__EXERCISE__:
Revise the items starting at the line containing "724x458 pixels. Task: Click" and ending at the end of the items, replacing "score badge" with "rating badge" and keeping everything else the same. Leave the pictures out of your answer.

__Click-target data__:
»»

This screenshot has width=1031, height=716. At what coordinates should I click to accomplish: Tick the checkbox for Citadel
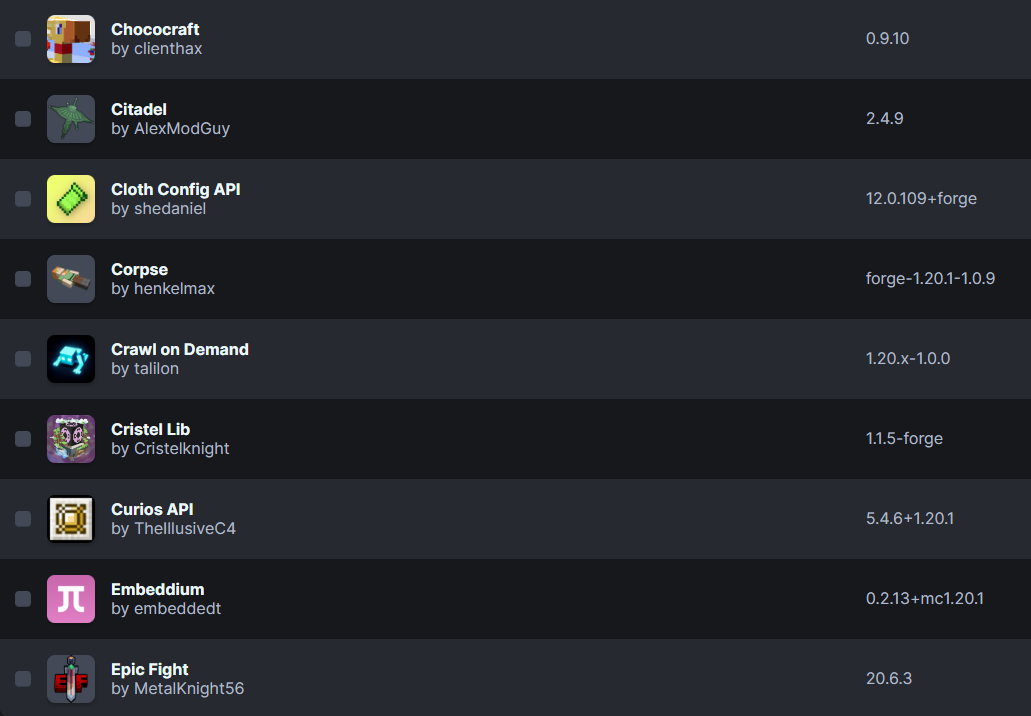23,119
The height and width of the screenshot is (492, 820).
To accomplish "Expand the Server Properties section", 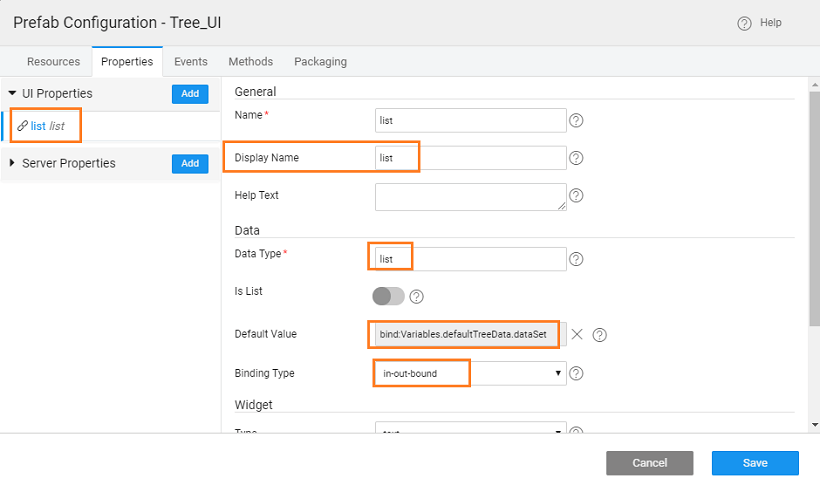I will pyautogui.click(x=12, y=163).
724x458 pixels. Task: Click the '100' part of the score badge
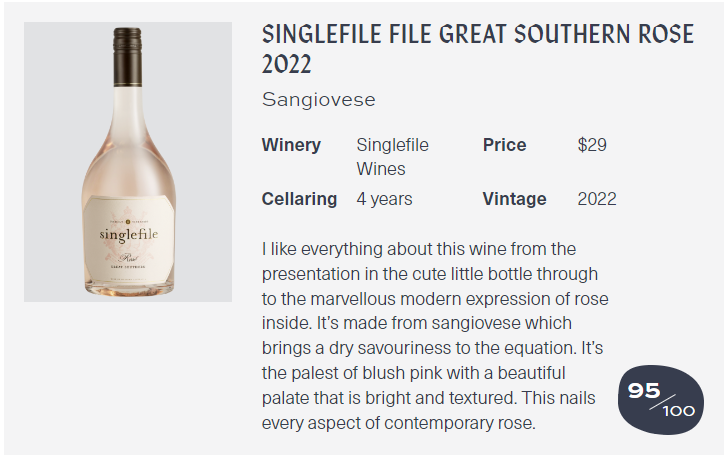[679, 411]
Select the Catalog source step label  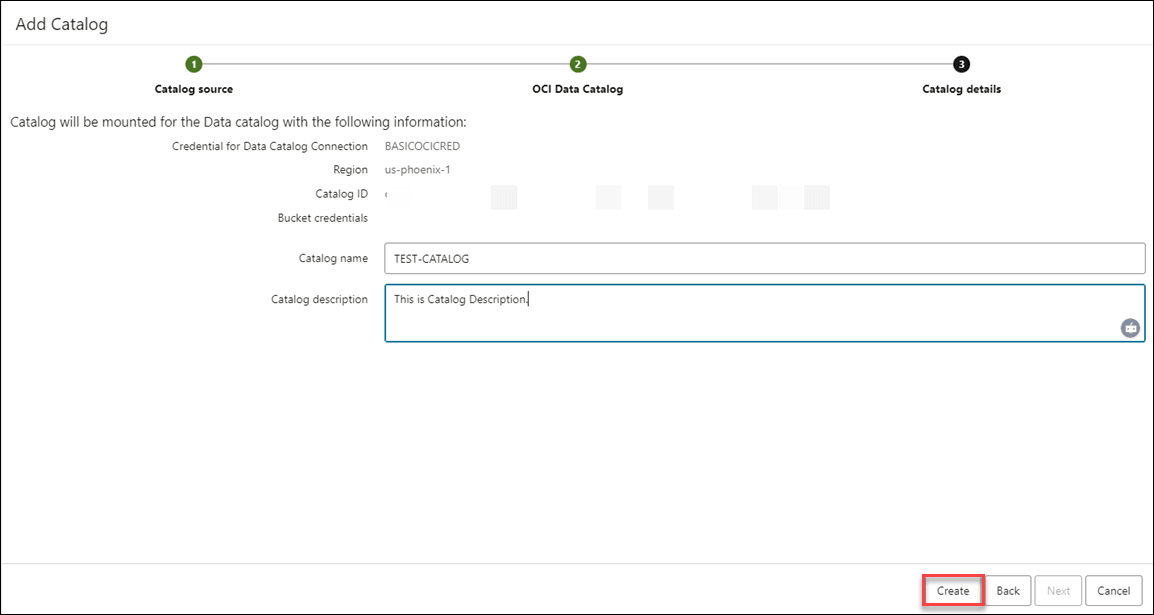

««

__FINAL ANSWER__:
724x458 pixels. Task: Click the '100' part of the rating badge
[679, 411]
Select the Catalog source step label  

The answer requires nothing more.